**Task statement:** Reproduce exactly the line that includes "The width and height of the screenshot is (893, 558)." and all lines after it, ending with the last line of the data.

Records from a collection
====

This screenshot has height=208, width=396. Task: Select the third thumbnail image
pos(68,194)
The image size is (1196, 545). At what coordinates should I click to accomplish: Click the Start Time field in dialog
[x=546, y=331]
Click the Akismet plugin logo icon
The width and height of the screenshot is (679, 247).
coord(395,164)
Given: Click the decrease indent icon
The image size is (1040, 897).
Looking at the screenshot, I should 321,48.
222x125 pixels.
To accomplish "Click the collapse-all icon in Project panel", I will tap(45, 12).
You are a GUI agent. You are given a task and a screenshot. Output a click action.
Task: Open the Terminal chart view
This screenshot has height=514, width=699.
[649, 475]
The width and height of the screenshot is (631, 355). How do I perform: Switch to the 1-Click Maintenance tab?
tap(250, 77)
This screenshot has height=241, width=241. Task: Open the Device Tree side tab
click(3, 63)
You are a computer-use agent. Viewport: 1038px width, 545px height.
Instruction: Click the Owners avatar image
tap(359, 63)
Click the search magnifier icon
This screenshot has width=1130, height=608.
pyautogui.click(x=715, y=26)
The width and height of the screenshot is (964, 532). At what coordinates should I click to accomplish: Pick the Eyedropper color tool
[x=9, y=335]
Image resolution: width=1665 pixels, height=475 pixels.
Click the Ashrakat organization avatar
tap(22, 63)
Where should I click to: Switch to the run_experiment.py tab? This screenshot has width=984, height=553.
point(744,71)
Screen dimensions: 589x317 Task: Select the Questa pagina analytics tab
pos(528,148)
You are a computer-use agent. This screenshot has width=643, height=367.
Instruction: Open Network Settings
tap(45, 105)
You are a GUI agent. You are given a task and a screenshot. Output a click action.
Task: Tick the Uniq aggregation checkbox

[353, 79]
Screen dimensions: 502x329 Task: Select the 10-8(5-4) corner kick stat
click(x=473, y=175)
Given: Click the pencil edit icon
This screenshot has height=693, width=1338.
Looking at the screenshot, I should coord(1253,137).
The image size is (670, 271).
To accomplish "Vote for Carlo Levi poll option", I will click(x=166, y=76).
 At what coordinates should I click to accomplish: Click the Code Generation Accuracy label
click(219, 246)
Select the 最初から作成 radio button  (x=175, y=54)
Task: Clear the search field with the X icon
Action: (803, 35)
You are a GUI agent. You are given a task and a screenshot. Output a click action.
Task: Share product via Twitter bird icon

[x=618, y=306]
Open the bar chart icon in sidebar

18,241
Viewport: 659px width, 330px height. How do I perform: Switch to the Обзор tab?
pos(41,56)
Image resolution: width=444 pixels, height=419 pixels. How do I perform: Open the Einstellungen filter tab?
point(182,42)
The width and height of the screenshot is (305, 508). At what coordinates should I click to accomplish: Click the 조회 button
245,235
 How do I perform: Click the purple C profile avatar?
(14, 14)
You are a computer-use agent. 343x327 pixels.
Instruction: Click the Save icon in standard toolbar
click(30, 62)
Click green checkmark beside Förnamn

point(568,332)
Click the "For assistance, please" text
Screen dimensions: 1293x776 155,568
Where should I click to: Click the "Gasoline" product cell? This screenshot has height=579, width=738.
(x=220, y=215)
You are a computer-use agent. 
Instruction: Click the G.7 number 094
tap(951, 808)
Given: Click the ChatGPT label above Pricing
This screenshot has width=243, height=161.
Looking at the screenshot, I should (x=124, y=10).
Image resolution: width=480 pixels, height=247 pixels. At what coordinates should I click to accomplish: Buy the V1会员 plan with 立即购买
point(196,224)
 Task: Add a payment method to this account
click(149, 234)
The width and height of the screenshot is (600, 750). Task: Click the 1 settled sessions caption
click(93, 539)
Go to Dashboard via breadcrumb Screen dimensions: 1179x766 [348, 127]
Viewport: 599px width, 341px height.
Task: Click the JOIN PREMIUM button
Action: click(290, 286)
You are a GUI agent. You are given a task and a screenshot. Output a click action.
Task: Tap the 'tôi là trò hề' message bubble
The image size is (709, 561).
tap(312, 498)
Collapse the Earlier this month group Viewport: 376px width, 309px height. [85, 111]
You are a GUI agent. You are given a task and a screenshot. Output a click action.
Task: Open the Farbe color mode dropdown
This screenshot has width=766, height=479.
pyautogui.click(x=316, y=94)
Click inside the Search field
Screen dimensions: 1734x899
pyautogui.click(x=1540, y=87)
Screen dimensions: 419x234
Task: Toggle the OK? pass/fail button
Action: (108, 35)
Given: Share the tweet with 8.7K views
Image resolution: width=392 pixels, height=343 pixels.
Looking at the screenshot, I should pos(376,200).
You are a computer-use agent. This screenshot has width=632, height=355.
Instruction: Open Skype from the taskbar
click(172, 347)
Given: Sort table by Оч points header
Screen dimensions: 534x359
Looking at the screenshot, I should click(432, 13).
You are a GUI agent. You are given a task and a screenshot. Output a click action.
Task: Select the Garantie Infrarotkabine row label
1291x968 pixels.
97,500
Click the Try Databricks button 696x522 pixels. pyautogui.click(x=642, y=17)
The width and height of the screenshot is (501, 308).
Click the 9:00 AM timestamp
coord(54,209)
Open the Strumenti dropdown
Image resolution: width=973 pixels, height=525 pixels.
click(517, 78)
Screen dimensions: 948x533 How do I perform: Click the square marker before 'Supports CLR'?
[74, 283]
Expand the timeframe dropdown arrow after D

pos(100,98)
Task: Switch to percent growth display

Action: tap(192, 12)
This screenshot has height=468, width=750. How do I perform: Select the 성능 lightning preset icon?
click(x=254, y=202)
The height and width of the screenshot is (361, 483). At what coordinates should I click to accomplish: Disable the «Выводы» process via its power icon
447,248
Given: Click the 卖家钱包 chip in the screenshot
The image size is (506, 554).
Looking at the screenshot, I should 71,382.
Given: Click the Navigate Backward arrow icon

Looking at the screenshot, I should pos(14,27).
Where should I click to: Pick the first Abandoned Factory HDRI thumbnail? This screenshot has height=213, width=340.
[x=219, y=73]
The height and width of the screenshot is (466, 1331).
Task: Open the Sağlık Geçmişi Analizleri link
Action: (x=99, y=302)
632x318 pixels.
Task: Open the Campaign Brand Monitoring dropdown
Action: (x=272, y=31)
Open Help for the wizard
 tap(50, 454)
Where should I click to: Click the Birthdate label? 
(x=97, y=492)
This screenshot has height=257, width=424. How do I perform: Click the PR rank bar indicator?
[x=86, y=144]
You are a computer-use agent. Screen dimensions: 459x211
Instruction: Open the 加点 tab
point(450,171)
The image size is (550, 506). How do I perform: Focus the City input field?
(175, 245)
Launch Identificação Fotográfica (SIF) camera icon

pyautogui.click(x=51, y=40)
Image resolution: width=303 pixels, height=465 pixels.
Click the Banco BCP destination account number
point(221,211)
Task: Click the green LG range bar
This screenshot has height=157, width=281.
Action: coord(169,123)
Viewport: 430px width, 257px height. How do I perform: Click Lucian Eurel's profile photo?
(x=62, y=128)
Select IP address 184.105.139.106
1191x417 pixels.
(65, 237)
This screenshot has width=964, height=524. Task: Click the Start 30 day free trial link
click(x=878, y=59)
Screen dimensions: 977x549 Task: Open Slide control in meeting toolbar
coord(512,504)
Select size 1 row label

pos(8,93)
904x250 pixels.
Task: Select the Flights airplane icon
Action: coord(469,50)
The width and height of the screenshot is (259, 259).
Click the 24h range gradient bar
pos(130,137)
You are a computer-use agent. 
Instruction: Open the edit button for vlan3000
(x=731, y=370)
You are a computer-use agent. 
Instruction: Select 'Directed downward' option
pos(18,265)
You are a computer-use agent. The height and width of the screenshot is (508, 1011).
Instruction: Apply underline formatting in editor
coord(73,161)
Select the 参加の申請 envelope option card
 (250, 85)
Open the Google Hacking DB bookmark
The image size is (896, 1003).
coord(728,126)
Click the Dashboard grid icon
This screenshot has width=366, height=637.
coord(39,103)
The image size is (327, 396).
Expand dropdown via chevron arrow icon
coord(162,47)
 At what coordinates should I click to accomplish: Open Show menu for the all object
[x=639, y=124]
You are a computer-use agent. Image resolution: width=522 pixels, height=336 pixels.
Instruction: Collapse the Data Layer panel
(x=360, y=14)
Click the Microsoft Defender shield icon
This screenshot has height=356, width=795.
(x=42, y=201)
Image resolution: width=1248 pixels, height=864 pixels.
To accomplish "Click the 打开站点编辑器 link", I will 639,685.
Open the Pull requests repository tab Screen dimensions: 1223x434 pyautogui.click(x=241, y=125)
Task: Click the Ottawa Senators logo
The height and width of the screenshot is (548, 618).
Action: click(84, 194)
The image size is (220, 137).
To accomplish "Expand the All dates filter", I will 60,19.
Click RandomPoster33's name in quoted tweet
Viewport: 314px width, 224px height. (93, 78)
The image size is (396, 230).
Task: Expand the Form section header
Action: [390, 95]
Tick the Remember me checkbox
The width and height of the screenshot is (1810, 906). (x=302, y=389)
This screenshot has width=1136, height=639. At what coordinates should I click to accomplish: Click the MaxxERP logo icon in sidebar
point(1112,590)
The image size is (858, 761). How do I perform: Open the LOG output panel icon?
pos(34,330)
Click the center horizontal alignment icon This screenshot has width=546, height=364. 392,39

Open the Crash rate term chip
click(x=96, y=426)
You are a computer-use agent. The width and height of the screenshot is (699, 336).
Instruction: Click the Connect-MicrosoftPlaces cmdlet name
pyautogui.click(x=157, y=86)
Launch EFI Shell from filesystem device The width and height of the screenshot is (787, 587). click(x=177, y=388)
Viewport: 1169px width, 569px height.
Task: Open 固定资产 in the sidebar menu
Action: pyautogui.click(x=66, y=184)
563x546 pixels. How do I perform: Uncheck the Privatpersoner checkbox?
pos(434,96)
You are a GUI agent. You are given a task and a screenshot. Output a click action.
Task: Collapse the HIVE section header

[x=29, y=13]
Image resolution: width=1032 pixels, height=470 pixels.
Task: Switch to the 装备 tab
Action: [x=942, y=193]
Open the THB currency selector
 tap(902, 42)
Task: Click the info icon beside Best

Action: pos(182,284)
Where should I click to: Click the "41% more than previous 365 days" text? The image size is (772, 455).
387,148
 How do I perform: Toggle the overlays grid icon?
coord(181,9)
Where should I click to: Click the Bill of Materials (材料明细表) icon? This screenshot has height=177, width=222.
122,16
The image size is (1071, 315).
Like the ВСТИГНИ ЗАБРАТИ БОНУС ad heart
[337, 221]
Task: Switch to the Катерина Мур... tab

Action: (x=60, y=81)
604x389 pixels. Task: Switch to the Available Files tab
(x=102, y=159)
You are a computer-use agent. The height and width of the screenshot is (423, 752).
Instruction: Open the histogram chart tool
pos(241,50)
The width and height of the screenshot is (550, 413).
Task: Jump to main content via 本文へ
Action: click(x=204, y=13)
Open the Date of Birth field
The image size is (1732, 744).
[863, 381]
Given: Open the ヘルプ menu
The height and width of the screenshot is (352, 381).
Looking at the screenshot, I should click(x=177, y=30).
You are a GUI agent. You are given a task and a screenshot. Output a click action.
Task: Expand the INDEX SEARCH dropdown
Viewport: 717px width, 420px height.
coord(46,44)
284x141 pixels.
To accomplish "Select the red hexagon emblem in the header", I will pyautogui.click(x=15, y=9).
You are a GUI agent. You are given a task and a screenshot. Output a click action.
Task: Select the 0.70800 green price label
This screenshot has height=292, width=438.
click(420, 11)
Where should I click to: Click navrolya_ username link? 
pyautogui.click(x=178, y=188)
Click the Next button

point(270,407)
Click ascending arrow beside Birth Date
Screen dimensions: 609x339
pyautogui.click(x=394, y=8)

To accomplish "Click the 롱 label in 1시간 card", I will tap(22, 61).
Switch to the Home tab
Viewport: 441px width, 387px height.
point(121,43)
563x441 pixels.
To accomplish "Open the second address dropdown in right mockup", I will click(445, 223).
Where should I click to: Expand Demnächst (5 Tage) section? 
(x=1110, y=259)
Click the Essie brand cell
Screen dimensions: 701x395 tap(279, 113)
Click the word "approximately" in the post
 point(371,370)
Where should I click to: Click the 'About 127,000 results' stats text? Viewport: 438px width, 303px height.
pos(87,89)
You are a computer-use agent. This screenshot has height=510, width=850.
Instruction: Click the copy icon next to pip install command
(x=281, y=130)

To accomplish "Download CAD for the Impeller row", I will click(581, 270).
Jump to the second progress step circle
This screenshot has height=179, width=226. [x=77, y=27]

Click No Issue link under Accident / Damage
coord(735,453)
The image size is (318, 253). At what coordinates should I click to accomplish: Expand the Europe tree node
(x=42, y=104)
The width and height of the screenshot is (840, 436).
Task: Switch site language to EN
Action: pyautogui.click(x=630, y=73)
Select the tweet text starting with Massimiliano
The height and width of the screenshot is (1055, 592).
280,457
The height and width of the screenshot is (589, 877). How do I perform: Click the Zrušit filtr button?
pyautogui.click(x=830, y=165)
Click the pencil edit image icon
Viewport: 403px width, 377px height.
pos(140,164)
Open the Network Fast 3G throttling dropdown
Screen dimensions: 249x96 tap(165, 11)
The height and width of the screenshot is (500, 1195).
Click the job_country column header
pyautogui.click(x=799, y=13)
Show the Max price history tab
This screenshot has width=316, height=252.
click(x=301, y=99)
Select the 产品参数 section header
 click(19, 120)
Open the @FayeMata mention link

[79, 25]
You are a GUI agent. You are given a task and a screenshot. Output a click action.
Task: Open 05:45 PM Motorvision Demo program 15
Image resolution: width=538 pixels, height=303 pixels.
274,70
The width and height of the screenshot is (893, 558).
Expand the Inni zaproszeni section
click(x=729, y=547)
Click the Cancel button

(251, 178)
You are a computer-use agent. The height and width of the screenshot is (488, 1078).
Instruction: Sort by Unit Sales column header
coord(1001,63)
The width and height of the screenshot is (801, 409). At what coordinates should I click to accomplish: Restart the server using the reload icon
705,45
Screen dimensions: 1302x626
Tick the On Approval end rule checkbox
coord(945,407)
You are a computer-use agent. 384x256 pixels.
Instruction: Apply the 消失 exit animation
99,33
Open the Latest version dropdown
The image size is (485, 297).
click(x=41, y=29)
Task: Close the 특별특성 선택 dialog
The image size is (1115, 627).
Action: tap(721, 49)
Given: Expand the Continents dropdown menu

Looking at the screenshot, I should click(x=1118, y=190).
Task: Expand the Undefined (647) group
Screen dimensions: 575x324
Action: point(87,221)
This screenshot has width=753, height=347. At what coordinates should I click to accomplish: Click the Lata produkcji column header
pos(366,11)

====

**Exercise result:**
The width and height of the screenshot is (893, 558).
Expand the Inni zaproszeni section
click(x=729, y=547)
Click the Cancel button

(251, 178)
You are a computer-use agent. The height and width of the screenshot is (488, 1078).
Instruction: Sort by Unit Sales column header
coord(1001,63)
The width and height of the screenshot is (801, 409). At what coordinates should I click to accomplish: Restart the server using the reload icon
705,45
Screen dimensions: 1302x626
Tick the On Approval end rule checkbox
coord(945,407)
You are a computer-use agent. 384x256 pixels.
Instruction: Apply the 消失 exit animation
99,33
Open the Latest version dropdown
The image size is (485, 297).
click(x=41, y=29)
Task: Close the 특별특성 선택 dialog
The image size is (1115, 627).
Action: tap(721, 49)
Given: Expand the Continents dropdown menu

Looking at the screenshot, I should click(x=1118, y=190).
Task: Expand the Undefined (647) group
Screen dimensions: 575x324
Action: point(87,221)
This screenshot has width=753, height=347. At what coordinates should I click to accomplish: Click the Lata produkcji column header
pos(366,11)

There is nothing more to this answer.